A Lentegeur father accepted a national bravery award on behalf of his teen son who was killed while shielding a stranger at a birthday party.
Chad Basson, 19, was posthumously honoured by President Cyril Ramaphosa with an Order of Mendi for Bravery, awarded to South Africans who have performed acts of bravery, at the presentation of National Orders, Sefako Makgatho Presidential Guest House, in Pretoria, on Thursday November 18.
Mr Ramaphosa said the recipients of this award often put their lives in great danger or lost their lives in their efforts to save others.
“The awards are made to people who, in the most exceptional manner possible, have placed the lives of their fellow men and women above any risk that they themselves faced,” said Mr Ramaphosa.
Cornelius Basson, told the Plainsman on Monday November 22, that his son had to die for him to be gifted with his first flight, to be able to stay at a five-star hotel, to meet the president and be his national guest.
“It is a bittersweet moment. I would give all of this back in a heartbeat just to have my son back, but of course life does not work that way,” he said.
He had applied for this award months after his son died.
Chad had been at a friend’s 21st birthday party in Lentegeur when he was shot early on Saturday morning July 28 2018.
Mr Basson had included newspaper clippings from the Plainsman and the Daily Voice, who heralded his son as a “teen hero”, “which I love”, he said.
“I know it is the highest award in the country ever to be given to any citizen.
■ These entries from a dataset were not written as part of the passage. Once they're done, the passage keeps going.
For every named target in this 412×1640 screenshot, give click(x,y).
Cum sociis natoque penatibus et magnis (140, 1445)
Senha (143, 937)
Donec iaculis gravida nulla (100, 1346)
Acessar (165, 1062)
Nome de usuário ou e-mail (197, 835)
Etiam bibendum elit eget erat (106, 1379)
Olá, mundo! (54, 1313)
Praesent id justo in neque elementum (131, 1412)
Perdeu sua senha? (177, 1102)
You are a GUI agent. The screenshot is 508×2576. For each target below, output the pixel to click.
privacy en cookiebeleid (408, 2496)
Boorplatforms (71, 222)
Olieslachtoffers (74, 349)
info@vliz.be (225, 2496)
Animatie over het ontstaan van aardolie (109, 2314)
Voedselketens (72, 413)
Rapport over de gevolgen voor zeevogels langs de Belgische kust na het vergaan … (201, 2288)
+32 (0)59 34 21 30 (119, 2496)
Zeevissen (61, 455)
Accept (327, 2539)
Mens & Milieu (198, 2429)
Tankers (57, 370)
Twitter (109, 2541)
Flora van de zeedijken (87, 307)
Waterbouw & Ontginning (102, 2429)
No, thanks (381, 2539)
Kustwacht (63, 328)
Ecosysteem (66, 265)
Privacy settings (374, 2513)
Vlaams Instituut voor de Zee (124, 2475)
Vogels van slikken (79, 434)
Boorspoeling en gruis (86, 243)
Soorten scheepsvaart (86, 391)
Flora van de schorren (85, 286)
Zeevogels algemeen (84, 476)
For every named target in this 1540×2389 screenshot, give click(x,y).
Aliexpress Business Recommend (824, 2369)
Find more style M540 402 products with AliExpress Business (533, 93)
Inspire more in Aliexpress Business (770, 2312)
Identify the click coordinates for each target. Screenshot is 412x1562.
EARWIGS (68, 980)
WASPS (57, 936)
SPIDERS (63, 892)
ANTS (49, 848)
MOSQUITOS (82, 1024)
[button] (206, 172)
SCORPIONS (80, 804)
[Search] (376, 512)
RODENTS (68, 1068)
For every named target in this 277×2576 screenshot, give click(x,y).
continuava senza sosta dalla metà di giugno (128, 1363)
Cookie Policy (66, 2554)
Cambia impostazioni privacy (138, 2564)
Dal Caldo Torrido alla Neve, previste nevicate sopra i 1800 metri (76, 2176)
We are quite honoured and know it is a prestigious award but my son had to die,” he said.
Mr Basson has also been instrumental in putting the alleged shooter behind bars, having tracked him down in Port Elizabeth (“Mother’s pained appeal”, Plainsman, July 8, 2020).
He had written more than 50 letters to various authorities in the hope of bringing his son’s killers to book.
It just so happened that as Mr Basson was picked up by a shuttle to leave for the airport on Wednesday November 17, his wife Dawn was getting ready to attend the umpteenth appearance of this accused in Mitchell’s Plain Magistrate’s Court.
This was the first court appearance Mr Basson had missed.
The accused is scheduled to be back in court on Wednesday February 9 next year.
The Basson couple would arrange placard demonstrations outside the court building and support other parents, who had lost their children to gun violence.
Mr Basson has submitted a manuscript of 50 000 words, entitled “Not all heroes wear capes” to publishers but has not been able to raise the necessary funds to get it published.
He said at the time of submission the alleged killer had not yet been arrested.
Chad had three siblings, a sister, aged 31, and two brothers aged 28 and 25.
Mr Basson said they were happy and proud to help where they could.
The book would be their next project in documenting how Chad’s death had affected their family.
Mr Basson said it first started as daily “conversations” with my son, how God used him (Chad) to be their guardian angel and that they had been immensely blessed.
Mr Basson said there would be a sequel and that it would be once the perpetrator was sentenced.
“Then the matter would be a closed book, so to speak,” he said.